AI smartphone market
Today, the vast majority of smartphones on the market have some degree of AI functionality integrated, especially when it comes to photography. A “next-generation AI phone” as defined by IDC refers to a device equipped with a system-on-chip (SoC). The built-in neural processing unit (NPU) has a performance of up to 30 trillion operations per second (TOPS) or more, and can run generative AI models more efficiently on the device.
According to our preliminary estimates, 170 million AI phones will be shipped by 2024, accounting for about 15% of total global smartphone sales. This figure has more than tripled from 2023. As more specific application scenarios emerge, we expect the share of AI smartphones to continue to rise.
In the Chinese market, IDC predicts that with the rapid iteration of new chips and user usage scenarios, the share of next-generation AI phones in the Chinese market will rise rapidly after 2024 — reaching 150 million units in 2027, and more than 50% of phones are expected to become next-generation AI phones. This transformation only takes 4 years. Objectively speaking, it took 8 years for traditional smartphones to reach the same milestone. Looking back at the smartphone era, driven by waves of innovation such as WeChat, mobile payments, and the sharing economy, it took 5 years for the smartphone penetration rate to reach 10%, and another 3 years to reach 59%.

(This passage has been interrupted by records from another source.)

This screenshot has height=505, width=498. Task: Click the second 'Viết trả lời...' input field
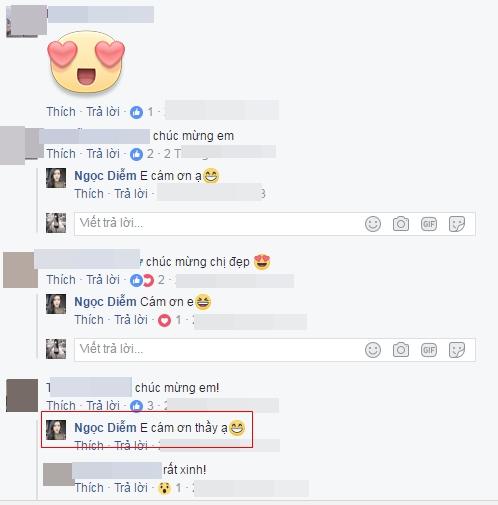[x=275, y=350]
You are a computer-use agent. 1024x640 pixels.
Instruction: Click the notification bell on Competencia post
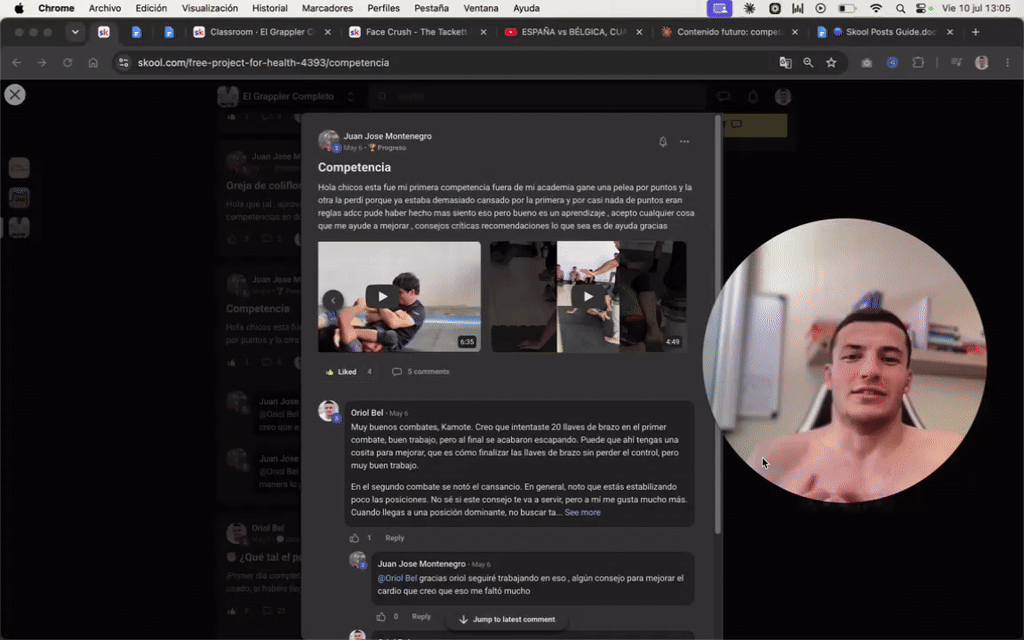pyautogui.click(x=663, y=142)
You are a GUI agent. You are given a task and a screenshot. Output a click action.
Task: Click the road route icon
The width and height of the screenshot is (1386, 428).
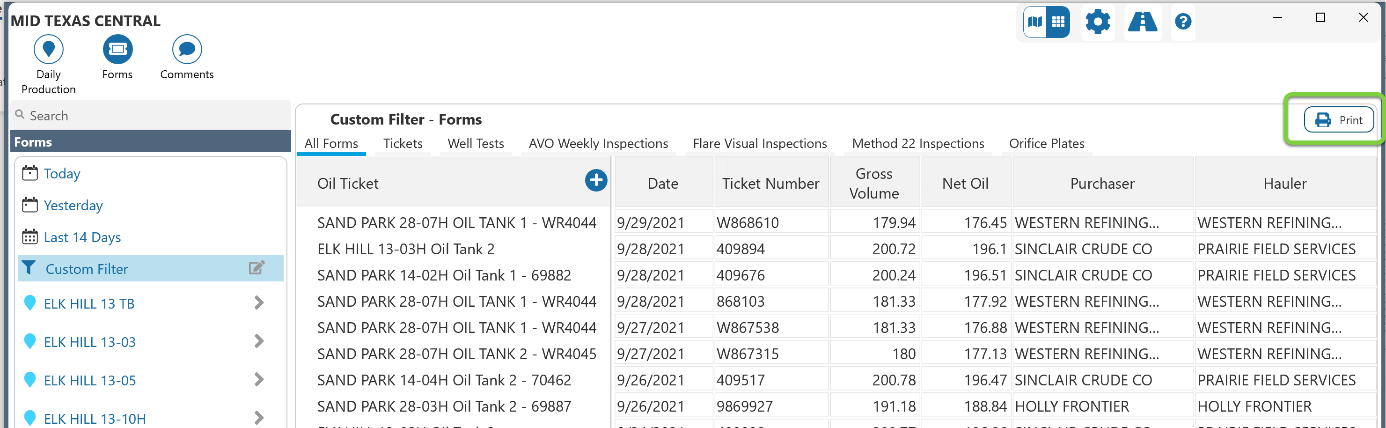click(1142, 21)
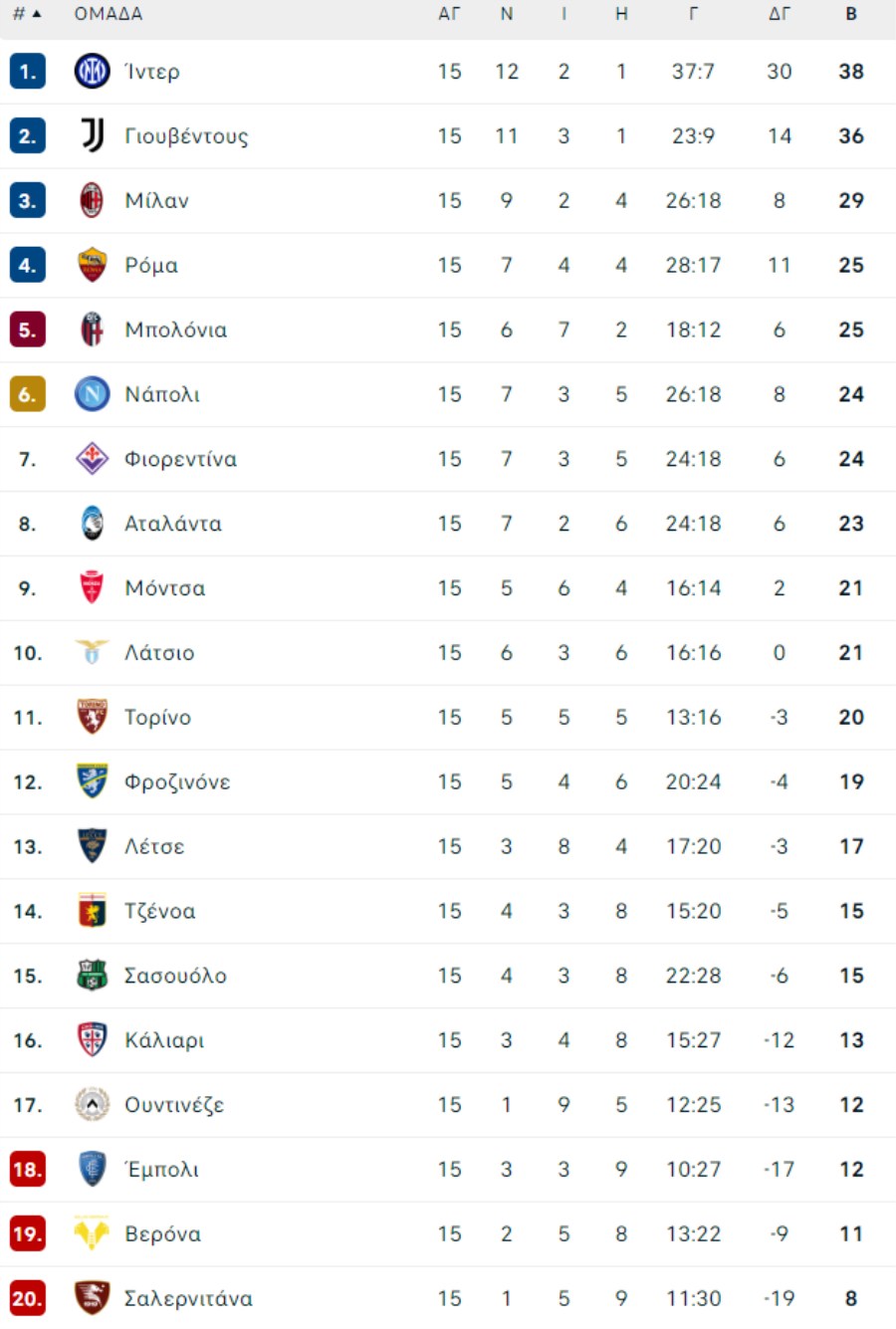Click the Verona yellow crest
The width and height of the screenshot is (896, 1329).
pos(92,1234)
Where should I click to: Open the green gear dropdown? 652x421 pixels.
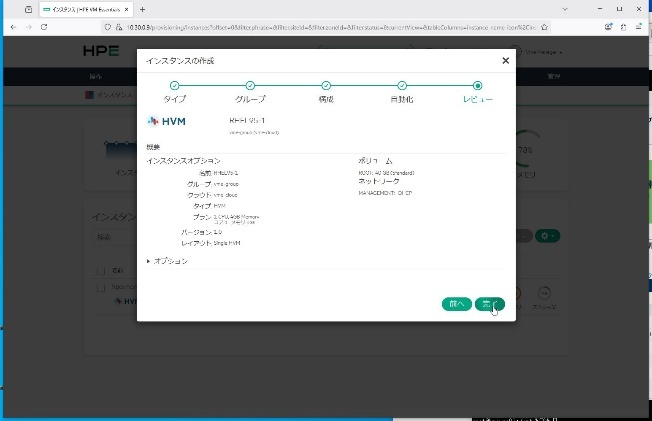coord(548,236)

Looking to the future: use cases and monetization
As the industry continues to evolve, artificial intelligence will become ubiquitous across different mediums and deployment environments. While most of the heavy training work will continue to take place in the cloud, it is foreseeable that more inference work will be done on the device and edge side. Therefore, it is particularly important for investors to track how and how fast AI is spreading throughout the value chain.
Importantly, in order to maintain the growth momentum already seen in the capital market, the following two points must be achieved:
Use cases for artificial intelligence must deliver on promises of increased productivity and efficiency. Although hardware is getting faster and more powerful, what new solutions these new features unlock and what “killer apps” they bring are the most important.
The path to monetization needs to be clear and implemented at a speed that investors deem acceptable. Although investors have so far largely accepted soaring capital expenditure, their scrutiny in this regard is likely to become more stringent as shareholders evaluate return on investment with high revenue expectations.